The Million Dollar Question

18 12 2008

dttapemic

So here it is, over the last decade or more I have had many people from ALL walks of life asking me “so…how can I get into voice overs?” as if they’re asking how to get to Carnegie Hall…to which I say “practice, practice, practice”!

It’s About Delivery

To begin, remember that it’s not the quality of the voice that counts, it’s the quality of the delivery, an idea which is lost on 85% of the so-called “voice artists” at voices123.com and other such websites. For those just starting out, I suggest you find a good VO class. This may not be easy, but if you live in a major city, you should be able to find a choice of classes. Some also exist in smaller cities, but be sure to check out the credentials of the teaching staff before you commit. If classes are not available (and even if they are) I recommend a few books that I believe will give you a running start in the business.

“Secrets of Voice Over Success” by Joan Baker features the viewpoints of more than a dozen working Voice Actors, like my friend Joe Cipriano and the late Don Lafontaine. You’ll learn from their experiences, and receive terrific guidance in the areas of acting, studio techniques, client relations, and many other areas.”Step Up to the Mic: A Positive Approach to Succeeding in Voice-Overs” and “You Can Bank on Your Voice” by Rodney Saulsberry. These books explore critical aspects of VO from the viewpoint of one of the most successful Voice Actors in the business.“The Art of Voice Acting” by James R. Alburger. Step by step instruction on developing a voice over career, including exercises to help strengthen your instrument. And remember, practice doesn’t make perfect. ‘Perfect practice’ makes perfect.

What kind of equipment do I need?

It’s a lot less complicated than it was when I was starting out. Today, all you really need to get started is a computer, a good microphone and software (I use Pro Tools). There are a number of software programs that you can purchase or download that will allow you to record, edit and enhance your voice.

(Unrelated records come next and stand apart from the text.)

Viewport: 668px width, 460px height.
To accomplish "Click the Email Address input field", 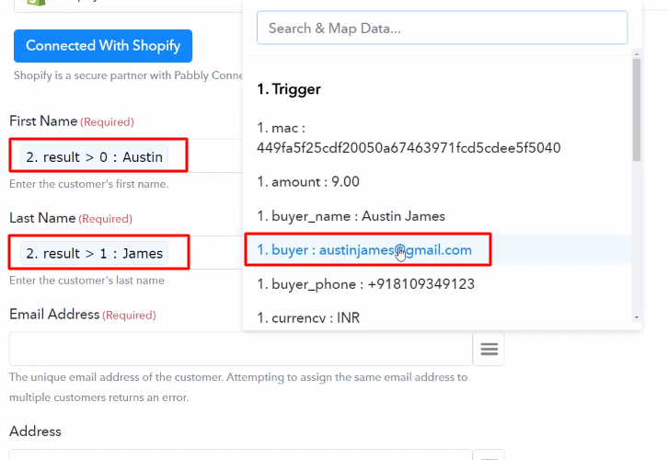I will [240, 349].
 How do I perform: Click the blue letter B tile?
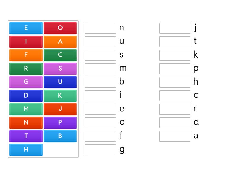click(60, 136)
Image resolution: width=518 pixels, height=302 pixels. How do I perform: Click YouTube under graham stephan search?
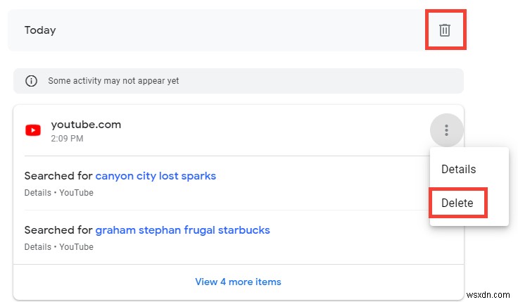(76, 247)
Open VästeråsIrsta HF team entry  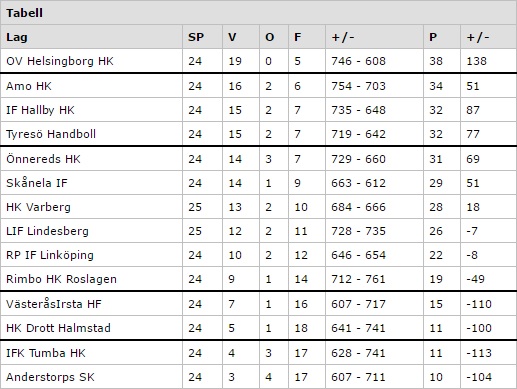tap(54, 304)
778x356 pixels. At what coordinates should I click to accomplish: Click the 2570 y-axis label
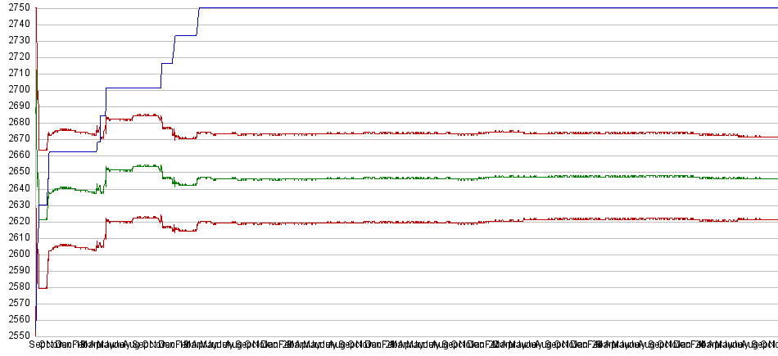pyautogui.click(x=16, y=303)
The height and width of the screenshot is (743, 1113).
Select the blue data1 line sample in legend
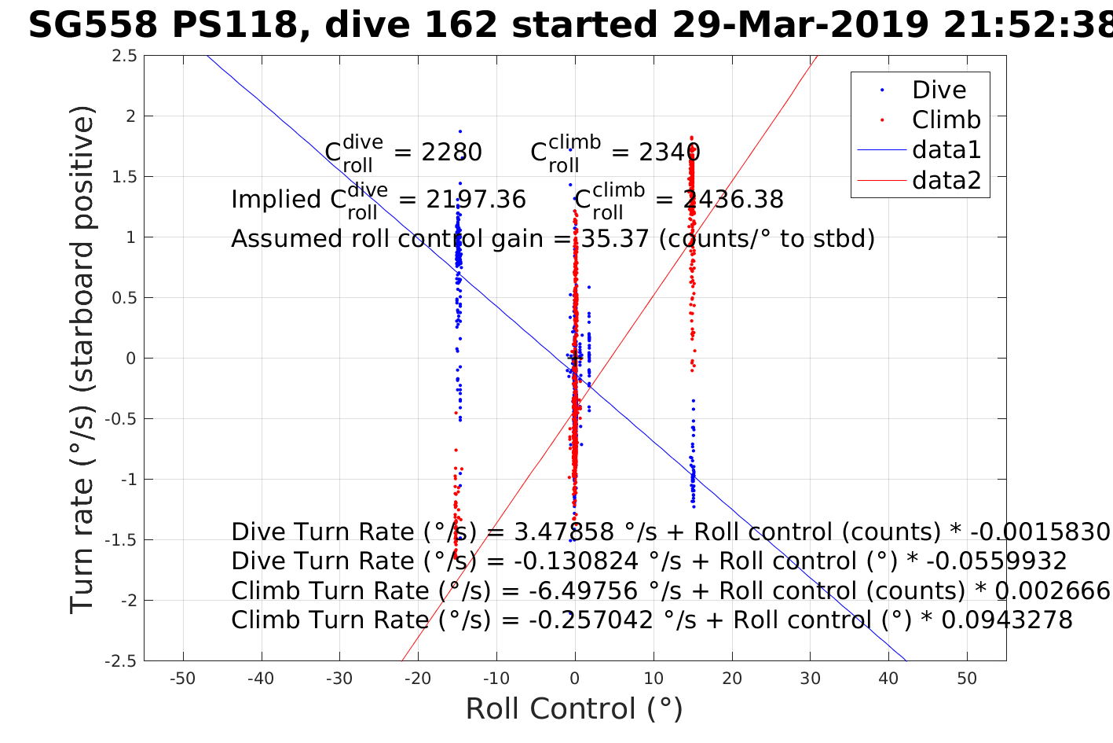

I suggest you investigate your options based on what you can afford. I, like most of the top Voice Actors have ISDN Digital Phone lines. With ISDN, you can work from your home studio to virtually any place in the world that has the same equipment. There is new technology that’s slowly becoming an industry standard that allows you almost instant computer access to your clients called Source-Connect, by Source-Elements which I own and use regularly. Source Connect works exactly like ISDN but is far less costly ($400) and uses your high speed internet connection.

What can I do to improve my voice?

Believe it or not singing lessons always help. I’ve sung in Men’s choirs and in various singing groups including a barbershop quartet. You may never perform in Carnegie Hall, but you will improve your breath control, and expand the range of your vocal delivery. Also, simply using (not abusing) your voice by reading out loud will, over time, improve the quality and strength of your instrument. Don’t think that smoking and drinking is going to help you develop a deep, rich tone. Smoking and drinking will help you develop cancer and cirrhosis of the liver. Take care of your voice, and it will work for you.